Why is thinking in such disfavor? Why is thinking, about subjects and things, the one crime never forgiven by respectability? We have given away our resources, what should have been our common wealth; we have squandered our land, wasted our forests. “Such trifles are not my business,” interrupts History, rather feverish of manner; “my duty to record and magnify the affairs of the great.”—Allow me, madam; we have given away our coal, the wealth of the past; our oil, the wealth of to-day; except we do presently think to some purpose, we shall give away our stored electricity, the wealth of the future—our water power which should, which must, remain ours and our children’s. “Socialist!” shrieks History.

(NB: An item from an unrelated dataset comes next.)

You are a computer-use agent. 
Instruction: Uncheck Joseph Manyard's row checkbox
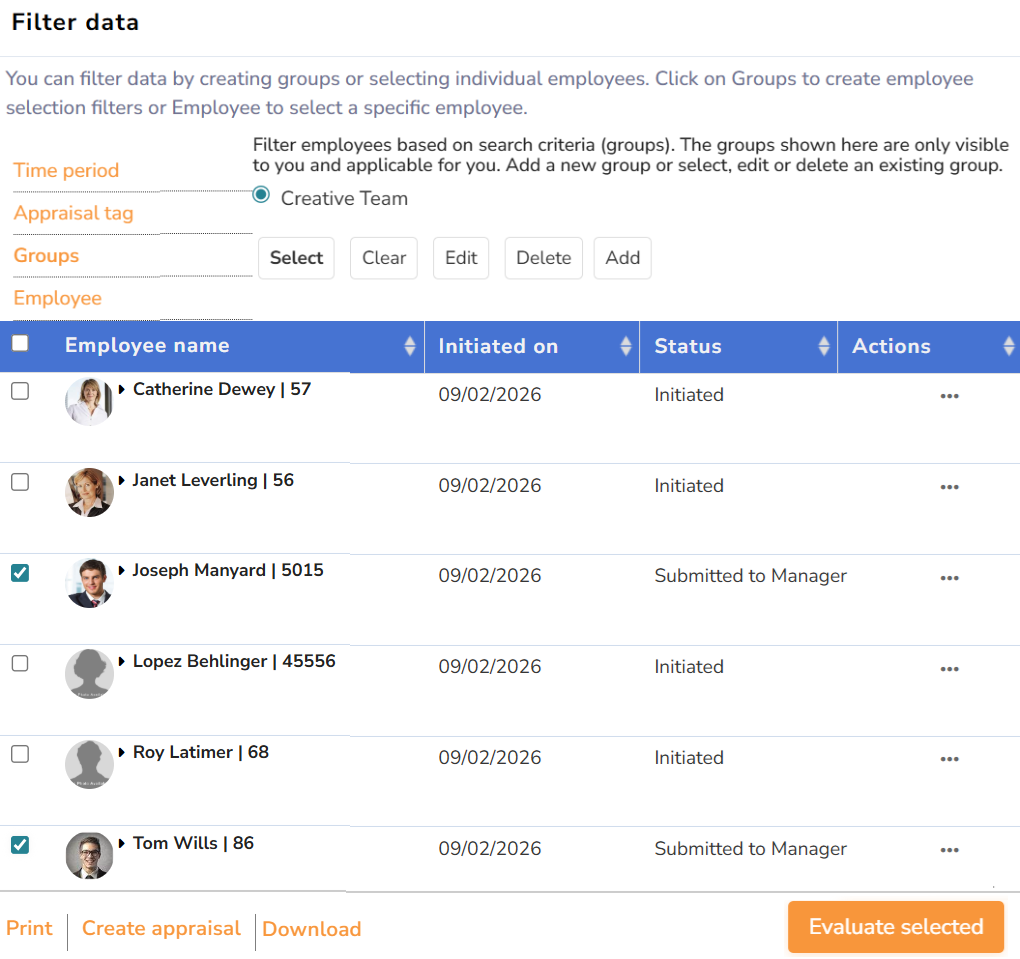(x=20, y=573)
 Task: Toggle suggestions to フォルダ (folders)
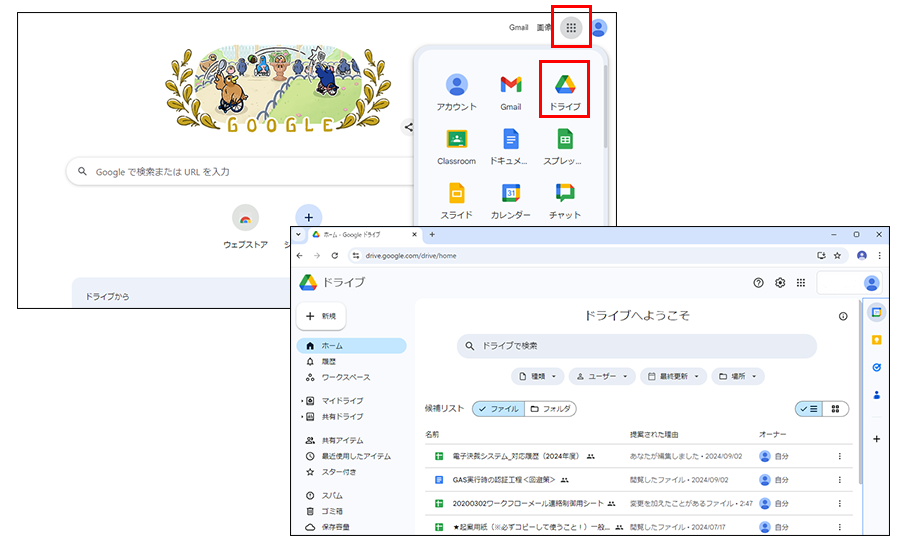[x=551, y=409]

The youth of Abingdon speak glibly of Shepherd Kings, Constitution of Lycurgus, Thermopylae, Consul Duilius, or the Licinian Laws; the more advanced are even as far down as Elizabeth. For the rich and unmatched history of their own land, they have but a shallow patter of that; no guess at its high meaning, no hint of a possible destiny apart from glory and greed and war, a future and opportunity “too high for hate, too great for rivalry.” The history of America is the story of the pioneer and the story of the immigrant. The students are taught nothing of the one or the other—except for the case of certain immigrant pioneers, enskied and sainted, who never left the hearing of the sea; a sturdy and stout-hearted folk enough, but something press-agented.
Outside of school the student hears no mention of living immigrant or pioneer save in terms of gibe and sneer and taunt. The color and high romance of his own township is a thing undreamed of, as vague and shapeless as the foundations of Enoch, the city of Cain. And for his own farmstead, though for the first time on earth a man made here a home; though valor blazed the path; though he laid the foundation of that house in hope and in love set up the gates of it, none knows the name of that man or of his bolder mate. There are no traditions—and no ballads.
A seven-mile stretch of the river follows the outlines of a sickle, or, if you are not familiar with sickles, of a handmade figure five. Abingdon lies at the sickle point, prosperous Vesper at the end of the handle; Vesper, the county seat, abode of lawyers and doctors—some bankers, too. Home also of retired business men, of retired farmers; home of old families, hereditary county officials, legislators.